(Stored dataset items)
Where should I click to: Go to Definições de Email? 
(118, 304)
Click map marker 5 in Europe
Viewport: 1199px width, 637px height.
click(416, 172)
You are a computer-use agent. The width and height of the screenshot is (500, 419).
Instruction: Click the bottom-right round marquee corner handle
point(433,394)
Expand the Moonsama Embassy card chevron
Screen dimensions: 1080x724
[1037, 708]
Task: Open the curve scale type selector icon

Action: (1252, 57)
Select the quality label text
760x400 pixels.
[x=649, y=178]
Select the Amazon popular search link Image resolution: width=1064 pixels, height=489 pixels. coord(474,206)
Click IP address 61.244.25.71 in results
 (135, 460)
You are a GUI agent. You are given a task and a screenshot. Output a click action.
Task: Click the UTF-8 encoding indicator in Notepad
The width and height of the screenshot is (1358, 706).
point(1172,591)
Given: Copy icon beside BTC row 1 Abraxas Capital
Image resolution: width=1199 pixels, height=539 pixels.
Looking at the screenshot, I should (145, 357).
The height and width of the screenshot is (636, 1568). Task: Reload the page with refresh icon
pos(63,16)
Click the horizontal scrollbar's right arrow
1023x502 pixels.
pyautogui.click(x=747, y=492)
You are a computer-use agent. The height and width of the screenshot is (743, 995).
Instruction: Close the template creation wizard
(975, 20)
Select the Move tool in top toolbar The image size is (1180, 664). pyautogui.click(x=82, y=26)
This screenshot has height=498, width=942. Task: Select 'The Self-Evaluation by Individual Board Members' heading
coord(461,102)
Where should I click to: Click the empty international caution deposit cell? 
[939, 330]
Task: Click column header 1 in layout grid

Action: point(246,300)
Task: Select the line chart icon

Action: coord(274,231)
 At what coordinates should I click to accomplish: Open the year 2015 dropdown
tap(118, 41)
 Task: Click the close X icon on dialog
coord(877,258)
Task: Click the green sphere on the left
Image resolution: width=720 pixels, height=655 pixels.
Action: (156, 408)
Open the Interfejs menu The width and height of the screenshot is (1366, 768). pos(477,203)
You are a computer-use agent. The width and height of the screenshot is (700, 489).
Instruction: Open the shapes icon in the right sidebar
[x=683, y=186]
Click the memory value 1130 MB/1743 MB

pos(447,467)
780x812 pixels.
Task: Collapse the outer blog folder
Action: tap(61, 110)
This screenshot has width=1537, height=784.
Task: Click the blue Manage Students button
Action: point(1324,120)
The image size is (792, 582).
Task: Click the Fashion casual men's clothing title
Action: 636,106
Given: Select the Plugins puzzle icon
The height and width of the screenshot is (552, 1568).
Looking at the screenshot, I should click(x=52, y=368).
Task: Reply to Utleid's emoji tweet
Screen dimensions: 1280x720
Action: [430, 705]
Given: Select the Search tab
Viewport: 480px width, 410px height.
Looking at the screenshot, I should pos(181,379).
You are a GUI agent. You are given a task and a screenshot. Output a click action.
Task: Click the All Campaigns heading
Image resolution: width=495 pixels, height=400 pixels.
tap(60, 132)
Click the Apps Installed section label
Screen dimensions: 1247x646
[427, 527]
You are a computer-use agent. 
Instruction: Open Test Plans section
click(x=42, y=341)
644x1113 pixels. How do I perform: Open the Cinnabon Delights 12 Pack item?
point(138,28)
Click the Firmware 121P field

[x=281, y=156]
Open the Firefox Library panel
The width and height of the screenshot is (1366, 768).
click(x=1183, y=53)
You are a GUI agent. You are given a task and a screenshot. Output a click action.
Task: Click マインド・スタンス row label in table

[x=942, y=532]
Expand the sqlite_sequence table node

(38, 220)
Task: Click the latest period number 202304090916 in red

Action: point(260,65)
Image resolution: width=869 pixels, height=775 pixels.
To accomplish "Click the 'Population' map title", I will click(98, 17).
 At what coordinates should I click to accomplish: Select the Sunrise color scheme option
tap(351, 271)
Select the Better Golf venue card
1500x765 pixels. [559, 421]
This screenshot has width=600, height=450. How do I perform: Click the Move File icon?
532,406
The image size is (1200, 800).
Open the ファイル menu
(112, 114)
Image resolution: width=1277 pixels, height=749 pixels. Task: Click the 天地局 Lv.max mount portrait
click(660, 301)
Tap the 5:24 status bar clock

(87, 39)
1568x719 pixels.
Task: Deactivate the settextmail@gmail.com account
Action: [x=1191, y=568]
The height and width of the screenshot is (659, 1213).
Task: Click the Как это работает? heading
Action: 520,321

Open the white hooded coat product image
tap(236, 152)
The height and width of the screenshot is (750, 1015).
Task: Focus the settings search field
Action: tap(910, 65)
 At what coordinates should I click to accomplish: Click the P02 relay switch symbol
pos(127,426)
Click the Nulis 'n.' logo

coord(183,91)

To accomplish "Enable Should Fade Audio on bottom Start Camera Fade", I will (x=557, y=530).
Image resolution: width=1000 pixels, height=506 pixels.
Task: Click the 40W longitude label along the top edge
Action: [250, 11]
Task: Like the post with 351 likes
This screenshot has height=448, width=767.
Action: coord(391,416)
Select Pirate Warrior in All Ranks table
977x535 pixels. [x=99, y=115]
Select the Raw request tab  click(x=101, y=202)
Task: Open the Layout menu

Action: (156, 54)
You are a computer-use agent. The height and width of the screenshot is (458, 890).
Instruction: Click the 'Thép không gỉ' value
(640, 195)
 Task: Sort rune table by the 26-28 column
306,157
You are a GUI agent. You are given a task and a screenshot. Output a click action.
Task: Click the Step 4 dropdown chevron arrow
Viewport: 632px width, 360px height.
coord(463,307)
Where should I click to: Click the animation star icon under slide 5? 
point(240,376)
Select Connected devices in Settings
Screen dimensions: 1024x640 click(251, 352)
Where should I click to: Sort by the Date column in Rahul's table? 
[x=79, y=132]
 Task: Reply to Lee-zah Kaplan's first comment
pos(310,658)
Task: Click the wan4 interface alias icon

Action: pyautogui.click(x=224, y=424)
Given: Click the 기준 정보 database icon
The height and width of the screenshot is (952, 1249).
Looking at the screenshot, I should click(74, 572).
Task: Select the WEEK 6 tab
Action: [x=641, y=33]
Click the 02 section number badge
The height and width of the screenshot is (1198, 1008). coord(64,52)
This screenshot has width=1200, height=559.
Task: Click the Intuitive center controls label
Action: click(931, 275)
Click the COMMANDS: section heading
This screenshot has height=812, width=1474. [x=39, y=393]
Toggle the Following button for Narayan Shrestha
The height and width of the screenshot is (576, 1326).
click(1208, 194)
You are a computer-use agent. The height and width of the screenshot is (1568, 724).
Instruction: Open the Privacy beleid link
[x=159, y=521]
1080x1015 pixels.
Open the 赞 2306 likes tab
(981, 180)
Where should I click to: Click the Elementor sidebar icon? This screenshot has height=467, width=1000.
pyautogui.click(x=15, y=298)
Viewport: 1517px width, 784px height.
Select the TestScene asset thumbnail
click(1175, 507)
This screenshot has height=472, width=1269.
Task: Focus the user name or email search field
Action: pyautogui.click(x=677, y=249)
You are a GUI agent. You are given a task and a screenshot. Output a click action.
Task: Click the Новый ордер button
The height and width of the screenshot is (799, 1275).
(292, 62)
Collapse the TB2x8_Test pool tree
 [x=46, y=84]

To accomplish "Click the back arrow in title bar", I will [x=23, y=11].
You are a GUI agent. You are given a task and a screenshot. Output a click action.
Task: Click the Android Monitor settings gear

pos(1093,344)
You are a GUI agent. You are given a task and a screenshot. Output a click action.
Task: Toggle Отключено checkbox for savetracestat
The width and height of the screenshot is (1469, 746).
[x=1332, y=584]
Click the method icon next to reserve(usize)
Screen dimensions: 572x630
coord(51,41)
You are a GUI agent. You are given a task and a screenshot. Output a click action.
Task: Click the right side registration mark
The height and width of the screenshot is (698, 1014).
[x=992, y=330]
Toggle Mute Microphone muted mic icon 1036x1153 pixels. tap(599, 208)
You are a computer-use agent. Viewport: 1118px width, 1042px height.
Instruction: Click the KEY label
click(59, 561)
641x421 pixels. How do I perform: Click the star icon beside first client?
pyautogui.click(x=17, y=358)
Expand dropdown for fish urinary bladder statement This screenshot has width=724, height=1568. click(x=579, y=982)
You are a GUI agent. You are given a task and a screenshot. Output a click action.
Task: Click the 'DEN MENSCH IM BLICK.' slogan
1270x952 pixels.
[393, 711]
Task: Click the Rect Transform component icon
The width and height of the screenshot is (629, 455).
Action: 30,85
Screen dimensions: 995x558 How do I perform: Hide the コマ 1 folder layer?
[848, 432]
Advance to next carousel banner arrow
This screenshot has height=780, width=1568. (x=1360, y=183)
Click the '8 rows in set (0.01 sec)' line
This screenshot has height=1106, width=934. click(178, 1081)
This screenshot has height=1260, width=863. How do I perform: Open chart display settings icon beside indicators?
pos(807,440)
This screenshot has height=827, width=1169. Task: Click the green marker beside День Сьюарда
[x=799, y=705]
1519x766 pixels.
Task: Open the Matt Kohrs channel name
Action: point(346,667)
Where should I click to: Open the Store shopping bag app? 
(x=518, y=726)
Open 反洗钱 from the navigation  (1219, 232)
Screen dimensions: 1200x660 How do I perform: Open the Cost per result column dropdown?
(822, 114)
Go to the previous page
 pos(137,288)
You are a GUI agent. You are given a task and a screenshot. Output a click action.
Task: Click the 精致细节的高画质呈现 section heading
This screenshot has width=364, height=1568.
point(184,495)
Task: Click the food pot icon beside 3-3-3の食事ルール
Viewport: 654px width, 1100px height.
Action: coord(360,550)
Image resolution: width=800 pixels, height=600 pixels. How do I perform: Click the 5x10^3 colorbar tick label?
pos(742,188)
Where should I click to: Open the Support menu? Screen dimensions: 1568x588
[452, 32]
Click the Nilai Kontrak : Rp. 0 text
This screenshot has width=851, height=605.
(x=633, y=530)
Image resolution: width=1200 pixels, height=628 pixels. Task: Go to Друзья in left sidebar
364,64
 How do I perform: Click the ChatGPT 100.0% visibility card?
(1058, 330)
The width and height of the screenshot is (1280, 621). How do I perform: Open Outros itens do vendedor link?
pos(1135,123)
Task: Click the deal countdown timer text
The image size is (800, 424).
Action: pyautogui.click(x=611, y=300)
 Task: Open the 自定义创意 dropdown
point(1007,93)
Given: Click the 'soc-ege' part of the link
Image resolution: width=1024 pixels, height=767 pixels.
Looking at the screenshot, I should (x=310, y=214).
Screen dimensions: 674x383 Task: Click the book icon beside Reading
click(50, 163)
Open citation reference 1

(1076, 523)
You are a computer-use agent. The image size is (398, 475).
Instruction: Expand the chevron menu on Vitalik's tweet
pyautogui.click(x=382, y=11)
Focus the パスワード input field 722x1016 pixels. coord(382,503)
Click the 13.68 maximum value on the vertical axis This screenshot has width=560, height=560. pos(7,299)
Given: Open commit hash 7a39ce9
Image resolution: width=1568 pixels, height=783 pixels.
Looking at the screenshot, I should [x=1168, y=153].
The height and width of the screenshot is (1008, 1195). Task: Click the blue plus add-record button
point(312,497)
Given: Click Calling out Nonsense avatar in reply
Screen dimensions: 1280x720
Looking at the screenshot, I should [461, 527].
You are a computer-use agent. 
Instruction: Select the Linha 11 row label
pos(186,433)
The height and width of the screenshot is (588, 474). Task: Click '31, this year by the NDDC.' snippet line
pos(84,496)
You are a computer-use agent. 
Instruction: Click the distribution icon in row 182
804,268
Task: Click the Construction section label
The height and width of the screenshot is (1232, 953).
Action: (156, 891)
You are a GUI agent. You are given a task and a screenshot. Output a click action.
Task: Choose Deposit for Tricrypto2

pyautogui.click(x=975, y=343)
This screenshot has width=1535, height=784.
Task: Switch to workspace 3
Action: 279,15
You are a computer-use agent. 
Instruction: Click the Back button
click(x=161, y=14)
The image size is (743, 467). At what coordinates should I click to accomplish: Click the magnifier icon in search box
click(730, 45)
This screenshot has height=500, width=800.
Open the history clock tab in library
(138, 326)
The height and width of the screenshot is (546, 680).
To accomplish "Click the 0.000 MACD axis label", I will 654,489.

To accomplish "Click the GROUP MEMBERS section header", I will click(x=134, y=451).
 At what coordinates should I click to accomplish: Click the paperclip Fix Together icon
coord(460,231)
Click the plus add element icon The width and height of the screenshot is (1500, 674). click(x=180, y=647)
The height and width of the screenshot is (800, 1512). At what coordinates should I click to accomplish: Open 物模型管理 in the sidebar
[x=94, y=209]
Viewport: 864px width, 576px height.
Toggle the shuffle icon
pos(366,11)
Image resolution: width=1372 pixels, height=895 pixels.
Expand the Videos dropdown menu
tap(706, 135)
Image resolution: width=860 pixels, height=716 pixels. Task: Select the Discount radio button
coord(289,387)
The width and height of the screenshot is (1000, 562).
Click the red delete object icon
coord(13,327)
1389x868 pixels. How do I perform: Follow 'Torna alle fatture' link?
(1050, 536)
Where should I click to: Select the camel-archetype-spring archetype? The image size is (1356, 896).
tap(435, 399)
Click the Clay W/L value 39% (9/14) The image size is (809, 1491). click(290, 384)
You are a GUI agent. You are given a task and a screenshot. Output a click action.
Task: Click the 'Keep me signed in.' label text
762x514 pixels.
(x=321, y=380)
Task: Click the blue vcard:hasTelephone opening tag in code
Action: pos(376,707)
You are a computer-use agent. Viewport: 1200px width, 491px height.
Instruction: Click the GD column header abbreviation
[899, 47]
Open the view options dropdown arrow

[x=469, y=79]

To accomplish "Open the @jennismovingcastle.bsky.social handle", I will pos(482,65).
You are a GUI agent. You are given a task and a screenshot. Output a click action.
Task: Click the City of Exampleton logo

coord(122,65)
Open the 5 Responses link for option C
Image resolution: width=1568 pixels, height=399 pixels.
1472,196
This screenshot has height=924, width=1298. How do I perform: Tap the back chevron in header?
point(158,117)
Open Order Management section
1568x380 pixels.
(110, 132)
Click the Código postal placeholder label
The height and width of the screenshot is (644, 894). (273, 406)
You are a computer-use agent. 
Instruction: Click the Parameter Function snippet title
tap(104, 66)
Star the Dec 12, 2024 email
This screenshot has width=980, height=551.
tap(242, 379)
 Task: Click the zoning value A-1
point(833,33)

**Work order:** The answer is a single number, the count of lines in the records that contain the string "axis".

**Your solution:** 2